"To repeat: if the chain of title of the note is broken, then the borrower no longer owes any money on the loan."
This is the sort of arrant nonsense that lands the gullible in a heap of trouble. Typically, there are two separate instruments involved when one obtains a loan secured by a mortgage -- the first is the promissory note, which says essentially "I owe Bank X $1000". The second is the mortgage deed, which says essentially "to secure my obligation under the promissory note, I grant a mortgage on my house". Typically, they are both owned by the same party. When things are screwed up, they can become separated.

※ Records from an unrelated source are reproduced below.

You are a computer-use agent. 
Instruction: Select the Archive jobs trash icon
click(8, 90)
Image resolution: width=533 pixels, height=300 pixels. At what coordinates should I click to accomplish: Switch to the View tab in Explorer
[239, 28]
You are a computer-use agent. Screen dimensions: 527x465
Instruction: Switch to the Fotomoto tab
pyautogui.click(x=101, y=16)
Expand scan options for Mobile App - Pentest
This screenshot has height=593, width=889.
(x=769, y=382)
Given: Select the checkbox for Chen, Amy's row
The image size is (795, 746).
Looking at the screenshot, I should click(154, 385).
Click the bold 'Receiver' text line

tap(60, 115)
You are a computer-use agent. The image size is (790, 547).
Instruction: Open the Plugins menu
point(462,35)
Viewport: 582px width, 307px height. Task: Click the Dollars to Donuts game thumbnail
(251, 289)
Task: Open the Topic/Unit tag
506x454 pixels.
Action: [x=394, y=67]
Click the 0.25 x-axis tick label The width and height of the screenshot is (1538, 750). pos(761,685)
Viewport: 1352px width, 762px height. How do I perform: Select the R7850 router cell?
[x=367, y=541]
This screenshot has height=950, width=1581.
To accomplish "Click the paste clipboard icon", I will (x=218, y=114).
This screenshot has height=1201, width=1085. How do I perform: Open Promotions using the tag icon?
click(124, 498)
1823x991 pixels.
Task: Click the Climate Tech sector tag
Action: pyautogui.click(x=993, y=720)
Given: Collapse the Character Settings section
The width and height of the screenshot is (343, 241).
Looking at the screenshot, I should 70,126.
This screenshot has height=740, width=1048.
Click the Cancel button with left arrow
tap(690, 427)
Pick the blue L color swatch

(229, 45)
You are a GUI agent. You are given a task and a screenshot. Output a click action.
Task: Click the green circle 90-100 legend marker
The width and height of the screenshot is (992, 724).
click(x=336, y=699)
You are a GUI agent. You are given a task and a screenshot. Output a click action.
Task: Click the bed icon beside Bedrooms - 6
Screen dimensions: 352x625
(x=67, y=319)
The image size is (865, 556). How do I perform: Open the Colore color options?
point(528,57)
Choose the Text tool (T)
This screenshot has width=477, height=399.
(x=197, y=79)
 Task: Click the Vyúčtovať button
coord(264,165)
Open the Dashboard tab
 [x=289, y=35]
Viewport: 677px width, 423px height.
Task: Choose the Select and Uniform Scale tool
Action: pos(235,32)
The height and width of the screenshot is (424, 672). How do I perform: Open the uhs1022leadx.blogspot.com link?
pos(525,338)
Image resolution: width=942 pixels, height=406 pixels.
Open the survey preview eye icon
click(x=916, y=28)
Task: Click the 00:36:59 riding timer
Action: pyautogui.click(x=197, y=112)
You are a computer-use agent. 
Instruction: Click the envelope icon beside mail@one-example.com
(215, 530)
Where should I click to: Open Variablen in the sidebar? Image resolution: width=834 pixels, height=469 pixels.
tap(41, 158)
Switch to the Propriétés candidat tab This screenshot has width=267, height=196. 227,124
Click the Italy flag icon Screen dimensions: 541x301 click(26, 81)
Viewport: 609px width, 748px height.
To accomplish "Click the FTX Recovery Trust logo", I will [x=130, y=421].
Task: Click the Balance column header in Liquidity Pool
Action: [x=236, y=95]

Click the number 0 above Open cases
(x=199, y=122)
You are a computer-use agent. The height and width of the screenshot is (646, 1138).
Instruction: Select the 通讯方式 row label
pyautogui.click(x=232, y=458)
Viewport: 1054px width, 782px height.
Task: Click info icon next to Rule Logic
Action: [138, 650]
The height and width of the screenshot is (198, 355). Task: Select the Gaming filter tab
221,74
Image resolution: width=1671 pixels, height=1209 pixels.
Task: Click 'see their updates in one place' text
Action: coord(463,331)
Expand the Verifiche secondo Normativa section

Hence, one seeking to enforce the promissory note may find they are not the owner of the mortgage deed. The noteholder can remedy the problem through the means suggested above and, once it obtains the mortgage deed, commence a foreclosure. But, importantly, the holder of the defaulted note need not do so. It can instead, commence an ordinary contract action against the borrower and obtain judgment on the note itself. It may then enforce that judgment by executing on any unencumbered property of the borrower. This is not the best result for the lender, but it is possible. Importantly, the borrower always owes the money to the current holder of the note, whoever that may be.* It is dangerous to give people the impression they are off the hook when there is a defect in the chain of title. They are never off the hook.
* Note: this assumes the current holder is the holder in due course. If not, the last legitimate holder in due course can enforce the note. In any event, it will eventually be sorted out and, as noted, the obligation never just disappears.